# Task set
1. In the forum thread on learning DIY skills, reproduce everything from "When I was a" down to "building things myself." word for word.
2. According to the forum thread on learning DIY skills, what did the first poster put on the copper parts in the old garage box to make them engage more smoothly?

# Document segment
I must confess and give credit. I avoid electric as much as possible and some of you have heard this from me several times, the why. --"_ I've found it to be a rather shocking experience ".-- _But there is an old box in a detached double garage that was here when I bought the ranch. It has a couple of fuses and a steel lever with a circle in the end to make those copper thingies go into a couple of other copper thingies. Those copper thingies have been connected and disconnected at least a thousand times since 1977 and they were getting a little ruff to engage/dis-engage. Through reading this forum I learned I could probably put some silicone grease on those male thingies for lubrication:wink2:and OH MY GAWD does those thingies ever go in smoother. I must thank the electrical department.:vs_cool:


----------



## mark sr (Jun 13, 2017)

> I avoid electric as much as possible and some of you have heard this from me several times, the why. --"_ I've found it to be a rather shocking experience "._



As a young boy I was tasked with cleaning up my daddy's workbench. I came across a replacement lamp cord plug so my little pea brain thought the best place to put it was in a live receptacle. That blew the fuse and sent me across the room against the furnace. I replaced the fuse, cleaned the black off of me and the wall _and kept my mouth shut about the incident!_

That gave me a healthy respect for electricity! But it has never stopped me from diy electrical work although I do always make sure I trip the breaker first.


----------



## F250 (Feb 13, 2018)

Most of my skills came from UHK - University of Hard Knocks.

Seriously, I grew up watching my dad build stuff and got started very early. I saw him use construction "encyclopedia" type reference books, and since I loved to read, I availed myself of books and magazines early on (before YouTube and Internet). I then spent some 9 months working in a high-end cabinet shop between college and my first engineering career job, and just continued referencing woodworking magazines and home improvement shows on TV. Obviously, my engineer training in college and my 33 years in manufacturing and manufacturing support have given me some depth of understanding behind many construction techniques. At this point... today... the internet forums and YouTube are simple extensions of what I've been doing all my life, and I continue to learn something new every day.


----------



## chiraldude (Nov 16, 2013)

When I was a kid I had a neighbor who was a hard core DIYer. He would often invite me over to watch and even help some. I watched him repair appliances, build cabinets, put an addition on his house, etc... When I got older he gave me some old tools and thing and I started building things myself. 
I also did odd jobs as teenager. People appreciated the fact that I was trainable so they taught me how to do stuff they were too old to do anymore.

# Data for review
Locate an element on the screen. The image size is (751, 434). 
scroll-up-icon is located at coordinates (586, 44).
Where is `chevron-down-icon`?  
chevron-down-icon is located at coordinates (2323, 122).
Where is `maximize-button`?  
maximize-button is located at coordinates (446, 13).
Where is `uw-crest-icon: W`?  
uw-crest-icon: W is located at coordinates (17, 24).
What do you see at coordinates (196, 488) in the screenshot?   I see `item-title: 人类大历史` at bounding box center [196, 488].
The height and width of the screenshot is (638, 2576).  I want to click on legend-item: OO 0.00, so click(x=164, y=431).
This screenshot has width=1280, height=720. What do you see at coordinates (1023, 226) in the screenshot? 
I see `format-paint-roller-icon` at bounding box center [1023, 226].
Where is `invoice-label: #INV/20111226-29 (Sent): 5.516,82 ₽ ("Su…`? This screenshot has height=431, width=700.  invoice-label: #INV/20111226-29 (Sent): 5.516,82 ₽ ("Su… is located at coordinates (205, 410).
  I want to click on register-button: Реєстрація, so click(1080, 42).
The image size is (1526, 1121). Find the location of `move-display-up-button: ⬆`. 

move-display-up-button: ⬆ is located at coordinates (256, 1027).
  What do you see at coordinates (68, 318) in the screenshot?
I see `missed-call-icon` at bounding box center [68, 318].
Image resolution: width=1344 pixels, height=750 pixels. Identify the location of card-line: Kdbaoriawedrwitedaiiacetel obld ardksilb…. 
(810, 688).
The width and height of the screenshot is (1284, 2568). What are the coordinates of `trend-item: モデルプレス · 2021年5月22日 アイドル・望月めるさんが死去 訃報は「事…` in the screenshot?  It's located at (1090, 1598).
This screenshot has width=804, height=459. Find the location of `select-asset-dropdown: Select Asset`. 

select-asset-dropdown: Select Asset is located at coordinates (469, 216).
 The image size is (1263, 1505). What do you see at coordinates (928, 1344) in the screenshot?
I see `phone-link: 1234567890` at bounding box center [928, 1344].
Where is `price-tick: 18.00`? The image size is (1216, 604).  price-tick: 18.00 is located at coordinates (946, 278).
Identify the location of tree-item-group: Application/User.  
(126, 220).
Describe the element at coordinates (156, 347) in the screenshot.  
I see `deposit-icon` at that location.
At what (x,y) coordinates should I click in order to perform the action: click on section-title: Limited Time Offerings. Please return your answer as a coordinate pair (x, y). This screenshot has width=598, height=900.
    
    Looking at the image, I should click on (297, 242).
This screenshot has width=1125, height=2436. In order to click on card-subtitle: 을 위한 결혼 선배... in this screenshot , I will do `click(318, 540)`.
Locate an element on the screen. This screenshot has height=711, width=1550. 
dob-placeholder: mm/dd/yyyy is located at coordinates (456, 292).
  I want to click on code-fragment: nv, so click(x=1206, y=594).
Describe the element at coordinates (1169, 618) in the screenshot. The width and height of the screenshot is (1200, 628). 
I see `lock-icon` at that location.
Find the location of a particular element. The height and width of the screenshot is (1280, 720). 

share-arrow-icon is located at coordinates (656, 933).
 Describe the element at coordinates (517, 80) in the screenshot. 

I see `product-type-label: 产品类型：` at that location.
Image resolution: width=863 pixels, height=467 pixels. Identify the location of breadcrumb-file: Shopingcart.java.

# Solution set
1.
When I was a kid I had a neighbor who was a hard core DIYer. He would often invite me over to watch and even help some. I watched him repair appliances, build cabinets, put an addition on his house, etc... When I got older he gave me some old tools and thing and I started building things myself.

2. Silicone grease.